▶ [RECORD EXTRACTS]:
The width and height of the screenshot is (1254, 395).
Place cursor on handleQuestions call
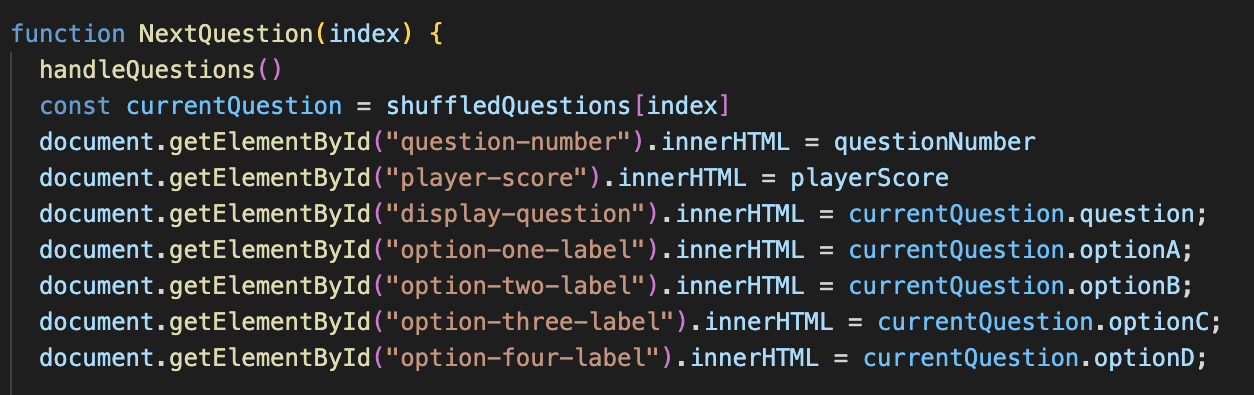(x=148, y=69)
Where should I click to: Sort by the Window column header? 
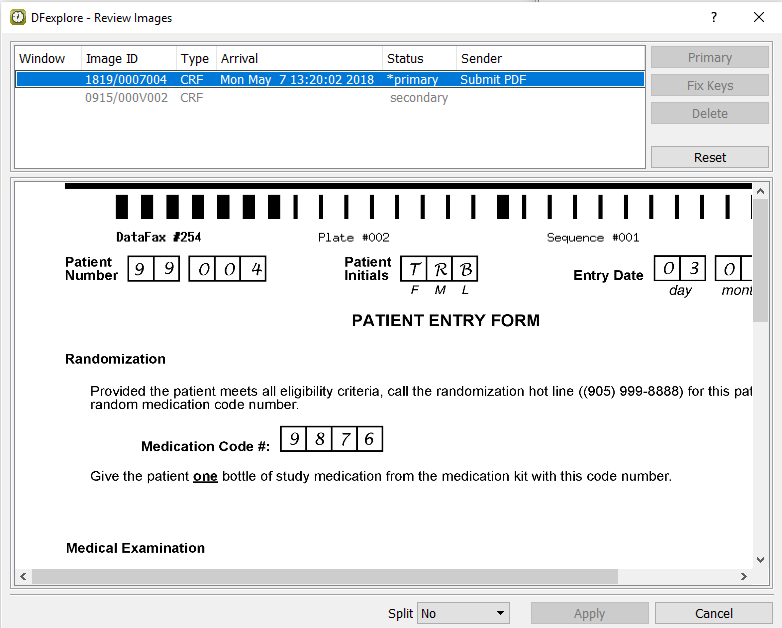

--

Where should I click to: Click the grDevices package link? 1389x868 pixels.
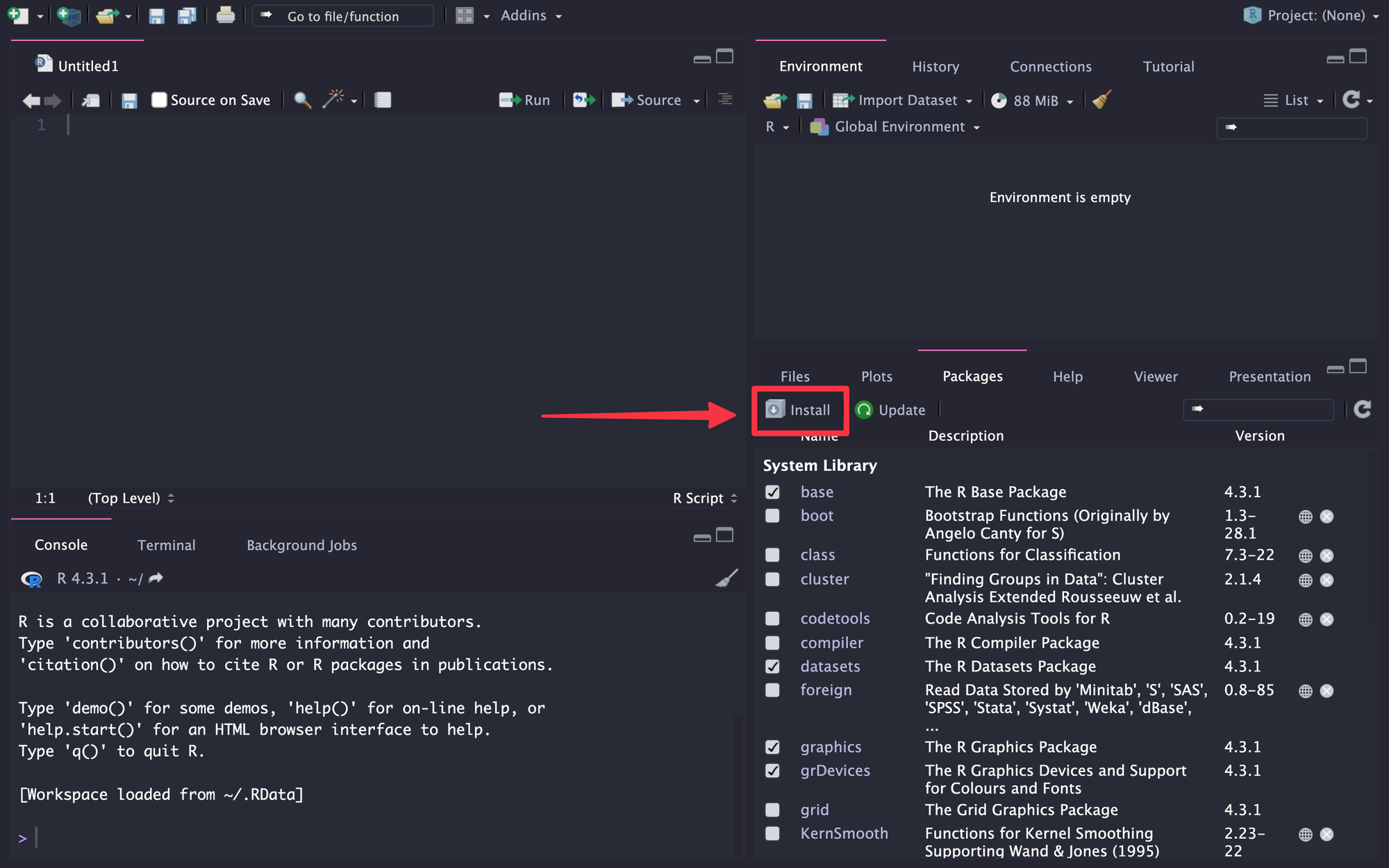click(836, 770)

▶ [EXERCISE PROMPT]: Can you rewrite the rows from the line with "The width and" up to and including the line with "Where should I click to: Sort", substituting "screen capture" for "screenshot" and keeping everything else the same? Leave the pictures out.

▶ [REPLY TO THE EXERCISE]:
The width and height of the screen capture is (1254, 395).
Place cursor on handleQuestions call
(x=148, y=69)
Where should I click to: Sort by the Window column header? 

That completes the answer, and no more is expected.